Nvidia CEO Jensen Huang met with US President Donald Trump at the White House on Wednesday and agreed to give the federal government the cut from its revenues, a highly unusual arrangement in the international tech trade, according to reports in the Financial Times, Bloomberg and the New York Times.
According to the Financial Times, the artificial intelligence chips that are part of the agreement with the US government are Nvidia’s “H20” and the “MI308” from Advanced Micro Devices (AMD).
Nvidia did not deny the reported deal when approached for comment.
“We follow rules the US government sets for our participation in worldwide markets,” a spokesperson told AFP.
“While we haven’t shipped H20 to China for months, we hope export control rules will let America compete in China and worldwide.”
The company spokesperson added, “America cannot repeat 5G and lose telecommunication leadership.

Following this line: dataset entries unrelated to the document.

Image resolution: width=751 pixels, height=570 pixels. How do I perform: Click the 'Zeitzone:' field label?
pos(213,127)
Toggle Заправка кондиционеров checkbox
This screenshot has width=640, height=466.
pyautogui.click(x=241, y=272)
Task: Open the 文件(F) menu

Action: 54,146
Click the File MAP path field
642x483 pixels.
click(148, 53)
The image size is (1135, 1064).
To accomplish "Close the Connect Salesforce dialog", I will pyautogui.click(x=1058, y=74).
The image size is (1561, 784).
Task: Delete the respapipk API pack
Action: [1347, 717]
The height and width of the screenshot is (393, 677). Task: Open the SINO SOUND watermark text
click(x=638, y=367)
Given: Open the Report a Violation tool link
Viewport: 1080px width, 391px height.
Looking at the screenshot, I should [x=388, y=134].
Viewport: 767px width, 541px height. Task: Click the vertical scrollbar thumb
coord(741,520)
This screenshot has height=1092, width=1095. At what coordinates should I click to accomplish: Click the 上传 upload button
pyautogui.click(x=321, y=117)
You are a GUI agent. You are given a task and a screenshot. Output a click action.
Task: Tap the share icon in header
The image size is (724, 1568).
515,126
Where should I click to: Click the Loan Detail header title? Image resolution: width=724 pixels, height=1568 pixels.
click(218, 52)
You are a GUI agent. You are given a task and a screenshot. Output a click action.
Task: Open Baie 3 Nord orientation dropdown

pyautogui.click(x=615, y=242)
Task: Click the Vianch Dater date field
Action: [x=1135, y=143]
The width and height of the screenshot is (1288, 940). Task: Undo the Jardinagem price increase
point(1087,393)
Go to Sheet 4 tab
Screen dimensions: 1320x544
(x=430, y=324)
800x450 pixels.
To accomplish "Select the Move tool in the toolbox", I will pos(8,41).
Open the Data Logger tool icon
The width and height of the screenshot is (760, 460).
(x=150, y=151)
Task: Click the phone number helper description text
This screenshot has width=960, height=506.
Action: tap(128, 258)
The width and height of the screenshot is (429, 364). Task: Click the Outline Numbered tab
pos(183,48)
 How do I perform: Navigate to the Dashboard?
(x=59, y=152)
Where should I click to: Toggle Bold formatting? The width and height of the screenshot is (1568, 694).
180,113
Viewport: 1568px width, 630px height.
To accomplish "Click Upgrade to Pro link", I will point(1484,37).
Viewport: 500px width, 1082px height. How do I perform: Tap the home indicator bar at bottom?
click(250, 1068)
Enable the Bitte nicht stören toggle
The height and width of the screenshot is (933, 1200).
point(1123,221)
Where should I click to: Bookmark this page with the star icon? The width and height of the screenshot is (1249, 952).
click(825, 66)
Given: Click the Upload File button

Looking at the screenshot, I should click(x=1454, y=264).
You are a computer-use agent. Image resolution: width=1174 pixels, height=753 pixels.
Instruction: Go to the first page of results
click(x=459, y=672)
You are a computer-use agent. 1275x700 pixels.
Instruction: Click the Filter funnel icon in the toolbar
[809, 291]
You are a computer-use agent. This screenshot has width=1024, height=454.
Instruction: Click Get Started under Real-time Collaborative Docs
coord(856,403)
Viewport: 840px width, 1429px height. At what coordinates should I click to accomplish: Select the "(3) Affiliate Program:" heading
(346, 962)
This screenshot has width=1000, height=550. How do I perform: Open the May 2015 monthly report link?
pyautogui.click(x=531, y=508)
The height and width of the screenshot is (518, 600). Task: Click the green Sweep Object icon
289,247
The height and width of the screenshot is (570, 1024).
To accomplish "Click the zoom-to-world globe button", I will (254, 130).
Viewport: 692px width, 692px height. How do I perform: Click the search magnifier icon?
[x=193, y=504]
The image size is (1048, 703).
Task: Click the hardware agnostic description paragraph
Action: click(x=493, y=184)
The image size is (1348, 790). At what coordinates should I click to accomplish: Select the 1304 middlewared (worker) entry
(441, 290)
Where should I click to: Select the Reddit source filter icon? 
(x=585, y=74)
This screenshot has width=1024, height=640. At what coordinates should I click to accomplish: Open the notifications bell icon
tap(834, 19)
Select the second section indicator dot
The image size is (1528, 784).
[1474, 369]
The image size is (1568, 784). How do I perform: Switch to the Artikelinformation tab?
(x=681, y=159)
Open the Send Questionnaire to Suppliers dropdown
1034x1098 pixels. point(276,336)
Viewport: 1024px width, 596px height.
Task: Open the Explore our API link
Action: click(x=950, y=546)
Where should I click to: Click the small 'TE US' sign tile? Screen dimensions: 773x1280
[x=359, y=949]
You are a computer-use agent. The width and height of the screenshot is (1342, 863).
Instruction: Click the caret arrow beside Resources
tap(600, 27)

America’s AI tech stack can be the world’s standard if we race.”
AMD did not immediately respond to enquiries for comment.
Investors are betting that AI will transform the global economy, and Nvidia – the world’s leading semiconductor producer – last month became the first company ever to hit US$4 trillion in market value.
The California-based firm has, however, become entangled in trade tensions between China and the US, which are waging a heated battle for dominance to produce the chips that power AI.
The US has been restricting which chips Nvidia can export to China on national security grounds.
‘Political tariff’
Nvidia said last month that Washington had pledged to let the company sell its H20 chips to China, which are a less powerful version that the tech giant specifically developed for the Chinese market.
The Trump administration had not issued licenses to allow Nvidia to sell the chips before the reported White House meeting.
On Friday, however, the commerce department started granting the licences for chip sales, the reports said.
Silicon Valley-based AMD will also pay 15% of revenue on Chinese sales of its MI308 chips, which it was previously barred from exporting to the country.
The deal could earn the US government more than US$2 billion, according to the New York Times report.
The move comes as the Trump administration has been imposing stiff tariffs, with goals varying from addressing US trade imbalances to wanting to reshore manufacturing to pressuring foreign governments to change policies.
A 100% tariff on many semiconductor imports came into effect last week, with exceptions for tech companies that announce major investments in the US.
“It’s a political tariff in everything but name, brokered in the shadow of heightened US-China tech tensions,” Stephen Innes of SPI Asset Management said.